WORK TO COMPLETE: I would like you to restate each record word for word.
=== Begin Enclosure ===
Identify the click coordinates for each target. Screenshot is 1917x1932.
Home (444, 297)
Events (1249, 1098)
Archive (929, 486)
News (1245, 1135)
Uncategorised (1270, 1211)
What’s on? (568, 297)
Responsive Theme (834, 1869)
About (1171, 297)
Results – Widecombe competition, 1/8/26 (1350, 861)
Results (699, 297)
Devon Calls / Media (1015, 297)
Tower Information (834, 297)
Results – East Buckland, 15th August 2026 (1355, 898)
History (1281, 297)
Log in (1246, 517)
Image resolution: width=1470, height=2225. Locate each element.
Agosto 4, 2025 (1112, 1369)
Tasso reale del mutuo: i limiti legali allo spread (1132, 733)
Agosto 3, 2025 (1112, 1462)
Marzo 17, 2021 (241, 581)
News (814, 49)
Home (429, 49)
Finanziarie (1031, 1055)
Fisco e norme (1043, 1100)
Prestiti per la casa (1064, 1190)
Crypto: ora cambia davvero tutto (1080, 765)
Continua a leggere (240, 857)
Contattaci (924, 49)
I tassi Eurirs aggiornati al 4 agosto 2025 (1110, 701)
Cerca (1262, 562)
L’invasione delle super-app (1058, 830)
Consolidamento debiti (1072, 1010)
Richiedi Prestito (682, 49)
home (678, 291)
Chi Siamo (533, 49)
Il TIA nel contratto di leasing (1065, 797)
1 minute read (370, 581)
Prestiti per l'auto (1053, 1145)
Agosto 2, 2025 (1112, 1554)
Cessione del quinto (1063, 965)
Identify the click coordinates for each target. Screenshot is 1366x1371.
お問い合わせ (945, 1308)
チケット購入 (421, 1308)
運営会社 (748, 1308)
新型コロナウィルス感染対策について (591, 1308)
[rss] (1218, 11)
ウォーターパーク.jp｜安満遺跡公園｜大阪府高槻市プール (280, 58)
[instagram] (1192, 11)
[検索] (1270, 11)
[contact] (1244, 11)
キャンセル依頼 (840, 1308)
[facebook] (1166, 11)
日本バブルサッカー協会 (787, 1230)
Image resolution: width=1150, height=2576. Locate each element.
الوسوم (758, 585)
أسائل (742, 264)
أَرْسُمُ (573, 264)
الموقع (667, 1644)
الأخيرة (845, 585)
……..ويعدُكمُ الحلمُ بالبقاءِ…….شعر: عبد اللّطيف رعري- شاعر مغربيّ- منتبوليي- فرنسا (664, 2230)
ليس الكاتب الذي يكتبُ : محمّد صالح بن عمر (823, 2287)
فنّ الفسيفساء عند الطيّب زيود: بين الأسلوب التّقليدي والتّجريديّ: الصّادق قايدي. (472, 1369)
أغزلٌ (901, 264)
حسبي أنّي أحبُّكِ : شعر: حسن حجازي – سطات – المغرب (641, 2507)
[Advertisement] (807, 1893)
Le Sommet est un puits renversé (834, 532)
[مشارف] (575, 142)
=== End Enclosure ===
EXERCISE RESPONSE:
Identify the click coordinates for each target. Screenshot is 1917x1932.
Home (444, 297)
Events (1249, 1098)
Archive (929, 486)
News (1245, 1135)
Uncategorised (1270, 1211)
What’s on? (568, 297)
Responsive Theme (834, 1869)
About (1171, 297)
Results – Widecombe competition, 1/8/26 (1350, 861)
Results (699, 297)
Devon Calls / Media (1015, 297)
Tower Information (834, 297)
Results – East Buckland, 15th August 2026 (1355, 898)
History (1281, 297)
Log in (1246, 517)
Image resolution: width=1470, height=2225. Locate each element.
Agosto 4, 2025 (1112, 1369)
Tasso reale del mutuo: i limiti legali allo spread (1132, 733)
Agosto 3, 2025 (1112, 1462)
Marzo 17, 2021 (241, 581)
News (814, 49)
Home (429, 49)
Finanziarie (1031, 1055)
Fisco e norme (1043, 1100)
Prestiti per la casa (1064, 1190)
Crypto: ora cambia davvero tutto (1080, 765)
Continua a leggere (240, 857)
Contattaci (924, 49)
I tassi Eurirs aggiornati al 4 agosto 2025 (1110, 701)
Cerca (1262, 562)
L’invasione delle super-app (1058, 830)
Consolidamento debiti (1072, 1010)
Richiedi Prestito (682, 49)
home (678, 291)
Chi Siamo (533, 49)
Il TIA nel contratto di leasing (1065, 797)
1 minute read (370, 581)
Prestiti per l'auto (1053, 1145)
Agosto 2, 2025 (1112, 1554)
Cessione del quinto (1063, 965)
Identify the click coordinates for each target. Screenshot is 1366x1371.
お問い合わせ (945, 1308)
チケット購入 (421, 1308)
運営会社 (748, 1308)
新型コロナウィルス感染対策について (591, 1308)
[rss] (1218, 11)
ウォーターパーク.jp｜安満遺跡公園｜大阪府高槻市プール (280, 58)
[instagram] (1192, 11)
[検索] (1270, 11)
[contact] (1244, 11)
キャンセル依頼 (840, 1308)
[facebook] (1166, 11)
日本バブルサッカー協会 (787, 1230)
Image resolution: width=1150, height=2576. Locate each element.
الوسوم (758, 585)
أسائل (742, 264)
أَرْسُمُ (573, 264)
الموقع (667, 1644)
الأخيرة (845, 585)
……..ويعدُكمُ الحلمُ بالبقاءِ…….شعر: عبد اللّطيف رعري- شاعر مغربيّ- منتبوليي- فرنسا (664, 2230)
ليس الكاتب الذي يكتبُ : محمّد صالح بن عمر (823, 2287)
فنّ الفسيفساء عند الطيّب زيود: بين الأسلوب التّقليدي والتّجريديّ: الصّادق قايدي. (472, 1369)
أغزلٌ (901, 264)
حسبي أنّي أحبُّكِ : شعر: حسن حجازي – سطات – المغرب (641, 2507)
[Advertisement] (807, 1893)
Le Sommet est un puits renversé (834, 532)
[مشارف] (575, 142)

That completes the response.